# Instructions for the task:
Given the records below, the lines starting at the line with "Image resolution: width=1456" and ending at the line with "Given: Click Intel" should be output exactly, both end lines kept and pictures left out.

# Study material:
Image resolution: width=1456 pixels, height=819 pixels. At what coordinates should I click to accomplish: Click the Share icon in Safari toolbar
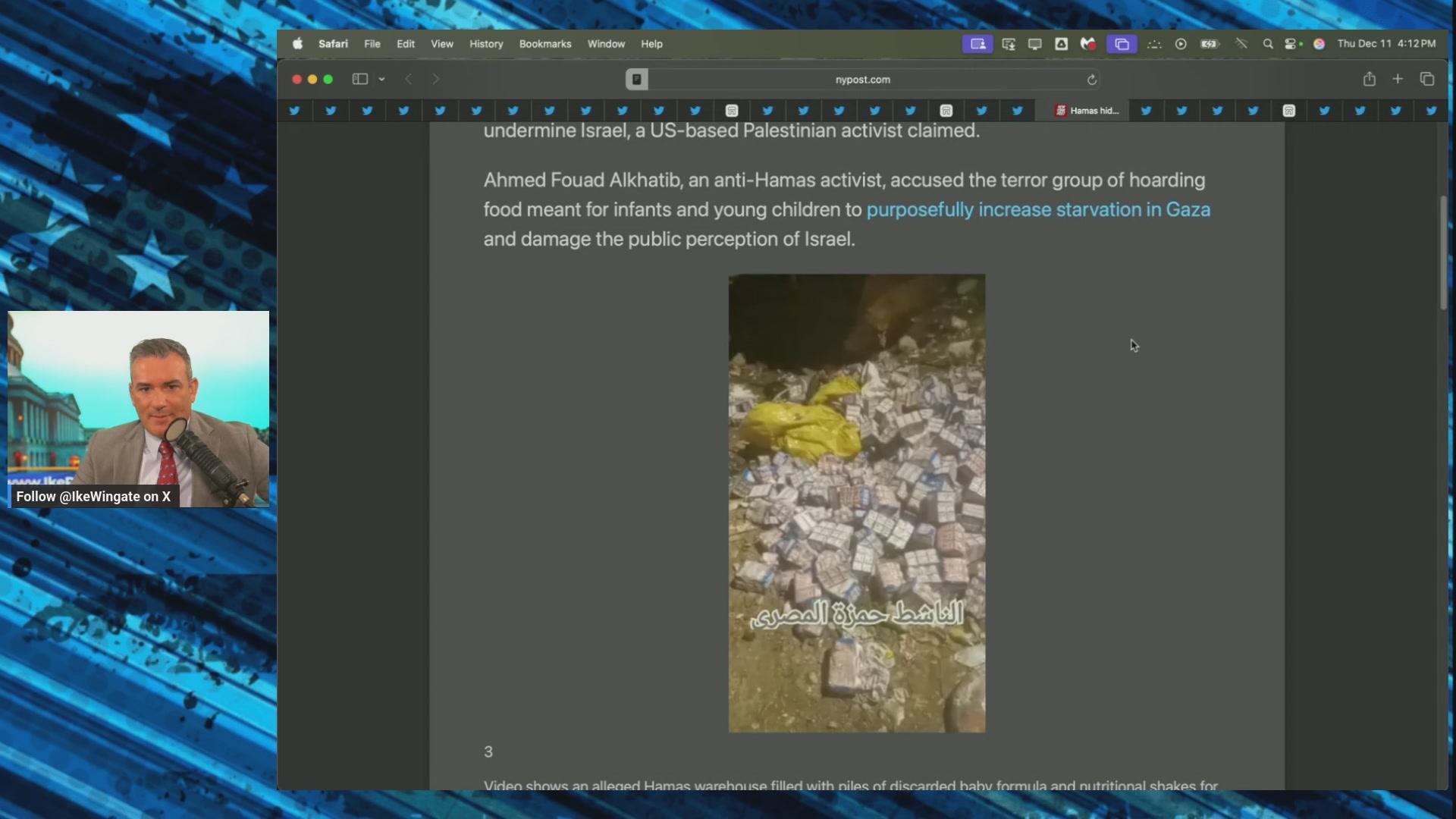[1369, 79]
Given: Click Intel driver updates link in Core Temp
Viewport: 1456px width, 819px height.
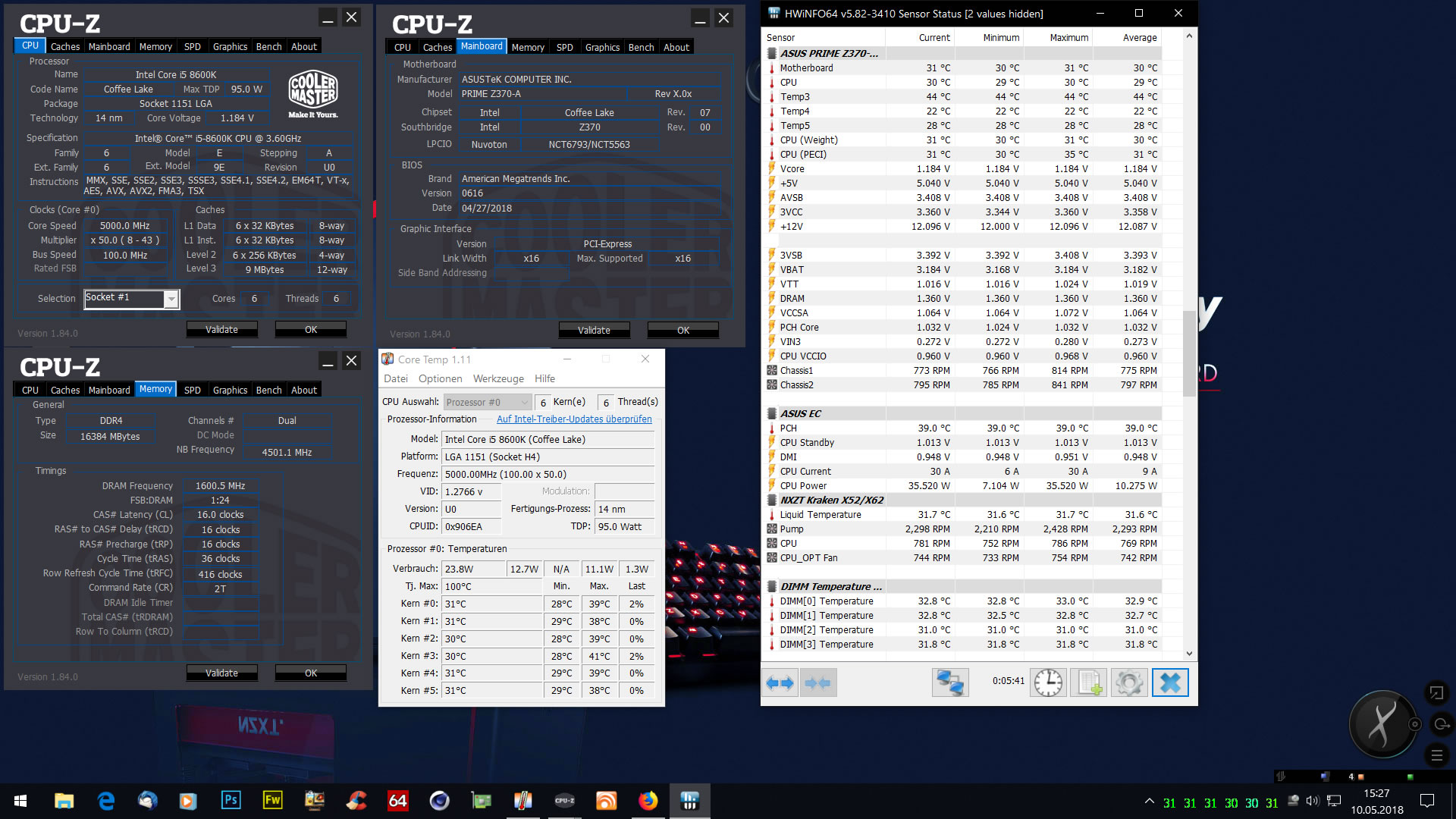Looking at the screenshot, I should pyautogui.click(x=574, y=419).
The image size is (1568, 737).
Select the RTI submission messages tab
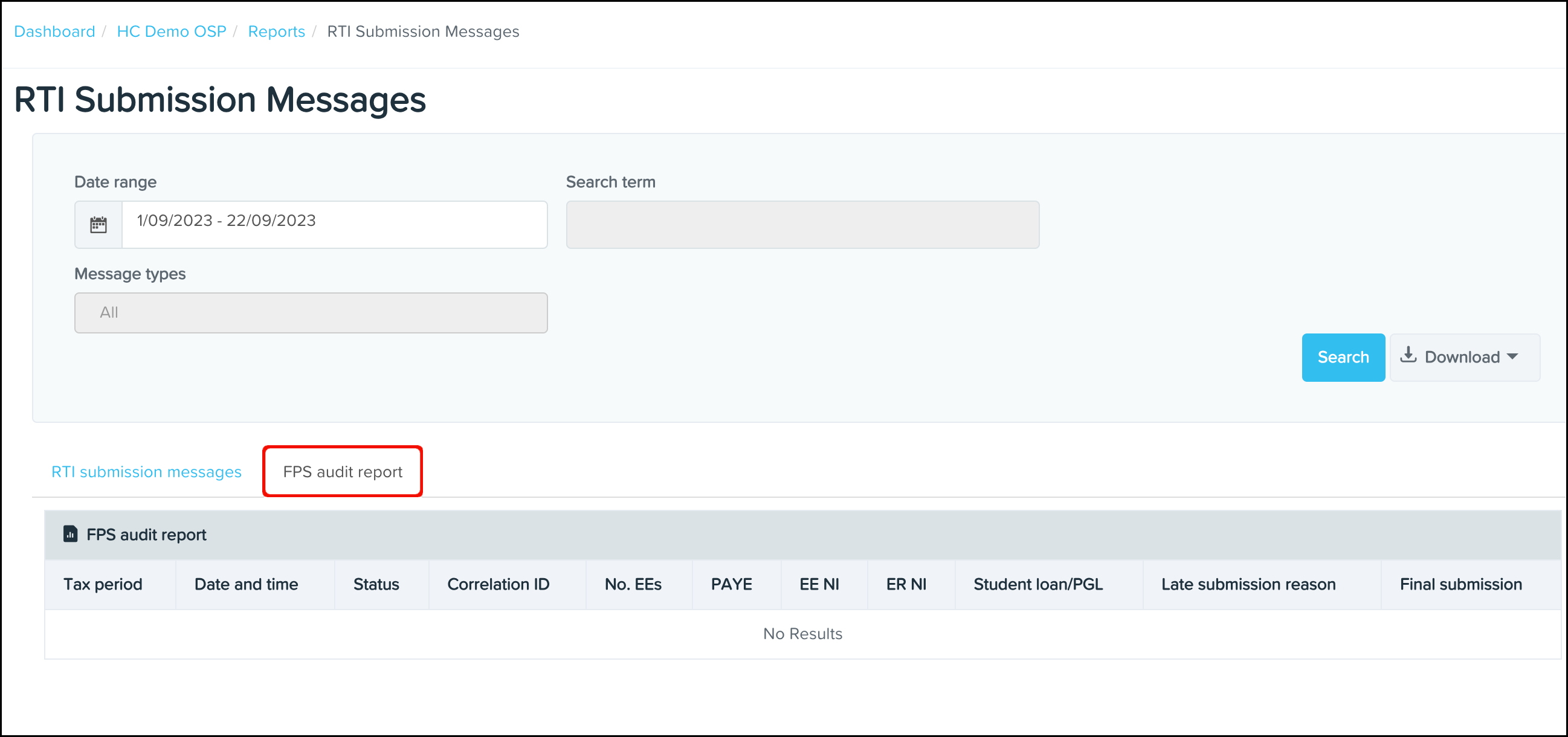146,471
* * *
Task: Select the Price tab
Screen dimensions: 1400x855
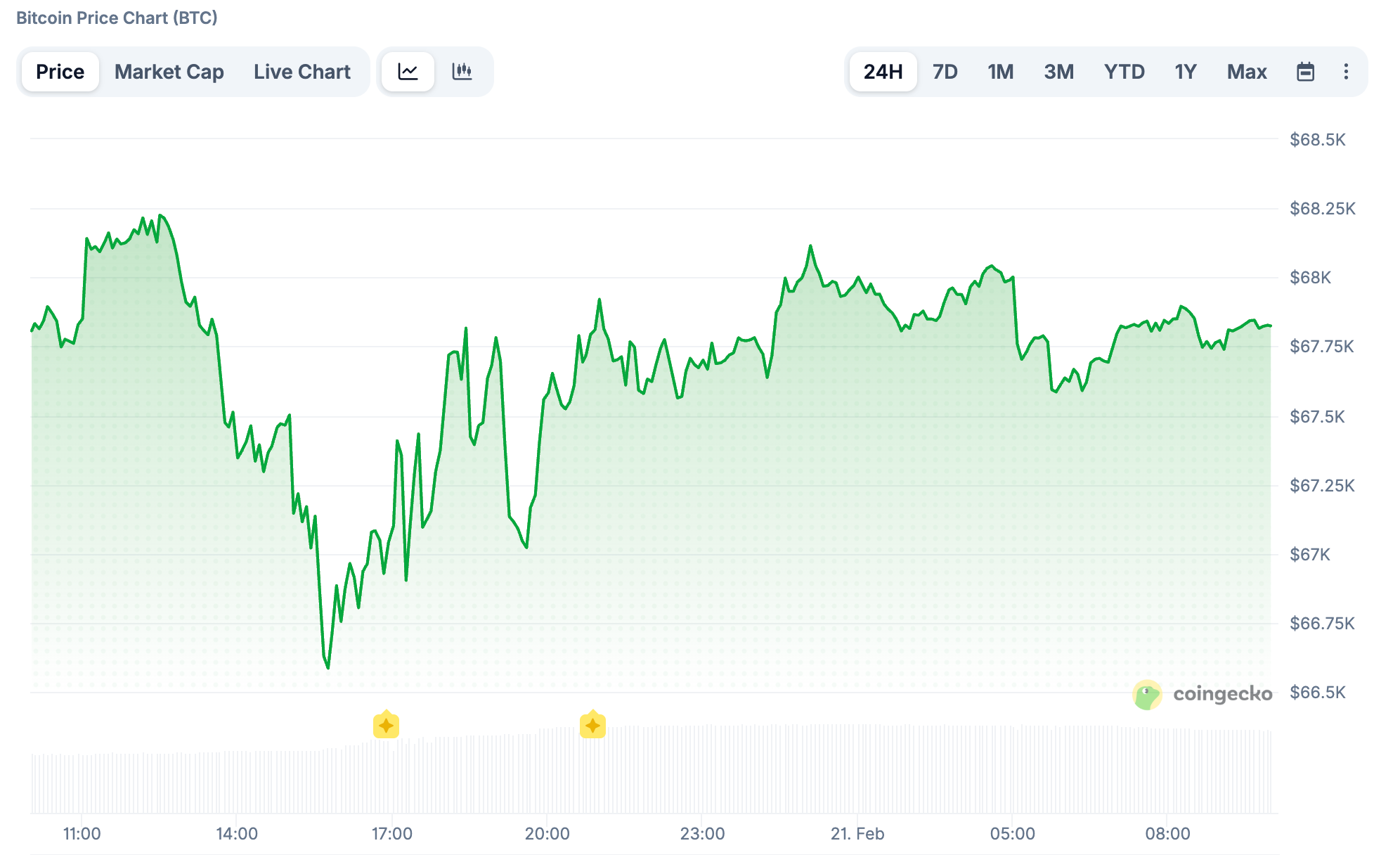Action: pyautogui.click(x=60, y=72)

# Output for this exercise:
Image resolution: width=1456 pixels, height=819 pixels. At what coordinates should I click to accomplish: Click the Share icon in Safari toolbar
[1369, 79]
Given: Click Intel driver updates link in Core Temp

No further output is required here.